Understanding the Median-Based Optimization
Introduction
When solving array transformation problems, a common challenge is minimizing the number of operations required to make elements equal. This problem asks us to determine, for every prefix of a sorted array, the minimum number of increment or decrement operations needed to make all elements in that prefix equal.
At first glance, the problem may seem like a brute-force optimization task. However, a key mathematical observation allows us to solve it efficiently in linear time.
Consider the array:
[1, 6, 9, 12]
For every index i, we examine the prefix from 0 to i.
For i = 2, the prefix becomes:
[1, 6, 9]
We need to make all elements equal while minimizing the total number of operations.
An operation consists of either increasing or decreasing an element by 1.
If we choose a target value of 6:
|1 - 6| + |6 - 6| + |9 - 6|
= 5 + 0 + 3
= 8
The total cost is 8.
The question is: how do we know that 6 is the best value to choose?
The answer comes from an important mathematical property.
For a set of numbers, the value that minimizes the sum of absolute differences is the median.
For example:
[1, 6, 9]
Median = 6
Cost at 6:
5 + 0 + 3 = 8
Cost at 5:
4 + 1 + 4 = 9
Cost at 7:
6 + 1 + 2 = 9
The median produces the minimum possible cost.
Since the given array is already sorted, finding the median of any prefix becomes extremely easy.

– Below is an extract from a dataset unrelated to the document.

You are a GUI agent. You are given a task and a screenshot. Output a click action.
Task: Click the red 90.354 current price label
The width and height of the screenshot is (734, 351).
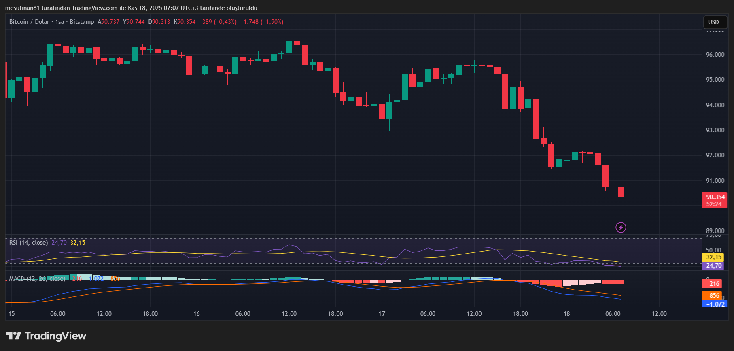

For a prefix ending at index i:
mid = i / 2
The median is simply:
arr[mid]
A beginner might now think that we can compute the answer by iterating through every element in every prefix and calculating distances from the median.
While correct, that approach would require:
O(1 + 2 + 3 + ... + n)
= O(n²)
With n = 100000, this would be far too slow.
We need a faster way.
Breaking Down the Cost
Let's examine how the cost is formed.
Assume:
Prefix = [1, 6, 9, 12]
Median = 6
The total cost is:
(6 - 1) + (6 - 6) + (9 - 6) + (12 - 6)
Since the array is sorted, all elements before the median are less than or equal to the median.
Similarly, all elements after the median are greater than or equal to the median.
This allows us to split the cost into two parts.
Left Side Contribution
Median * CountLeft - SumLeft
Right Side Contribution
SumRight - Median * CountRight
Combining them gives:
Cost =
(Median * CountLeft - SumLeft)
+
(SumRight - Median * CountRight)
Using Prefix Sums
Now the challenge becomes obtaining SumLeft and SumRight efficiently.
This is where prefix sums help.
Create an array:
pref[i]
where:
pref[i] = arr[0] + arr[1] + ... + arr[i]
Example:
Array: [1, 6, 9, 12]
Prefix Sum: [1, 7, 16, 28]
Using prefix sums:
leftSum = pref[mid]
and
rightSum = pref[i] - pref[mid]
Both calculations take constant time.
For every prefix:
Find the median index.
Get left and right sums from the prefix-sum array.
Compute left cost.
Compute right cost.
Add them together.
Each prefix is processed in O(1) time.
Since there are n prefixes:
Total Time Complexity = O(n)
Cost Formula
The complete formula becomes:
leftCost =
1L * arr[mid] * (mid + 1) - leftSum;
rightCost =
rightSum - 1L * arr[mid] * (i - mid);
answer =
leftCost + rightCost;
Example Verification
Let's verify it on:
[1, 6, 9]
Median index:
mid = 1
median = 6
Left sum:
1 + 6 = 7
Right sum:
9
Left cost:
6 * 2 - 7
= 5
Right cost:
9 - 6 * 1
= 3
Total:
5 + 3
= 8
which matches the expected answer.
Key Insight
The key takeaway from this problem is recognizing the role of the median in minimizing absolute differences. Once that observation is made, prefix sums transform an otherwise quadratic solution into an efficient linear-time algorithm.
This combination of mathematical insight and preprocessing is a common pattern in coding interviews and competitive programming.
Since the array is already sorted, the minimum number of operations needed to make all elements in a prefix equal is obtained by making them equal to the median of that prefix.
For a prefix arr[0...i]:
The cost can be computed in O(1):
cost =
(arr[mid] * (mid + 1) - leftSum)
+
(rightSum - arr[mid] * (i - mid))
where:
Using prefix sums, each prefix answer is computed in constant time, giving O(n) overall.
Java Solution
class Solution {
public ArrayList<Integer> optimalArray(int[] arr) {
int n = arr.length;
ArrayList<Integer> ans = new ArrayList<>();
long[] pref = new long[n];
pref[0] = arr[0];
for (int i = 1; i < n; i++) {
pref[i] = pref[i - 1] + arr[i];
}
for (int i = 0; i < n; i++) {
int mid = i / 2;
long leftSum = pref[mid];
long rightSum = pref[i] - pref[mid];
long leftCost = 1L * arr[mid] * (mid + 1) - leftSum;
long rightCost = rightSum - 1L * arr[mid] * (i - mid);
long cost = leftCost + rightCost;
ans.add((int) cost);
}
return ans;
}
}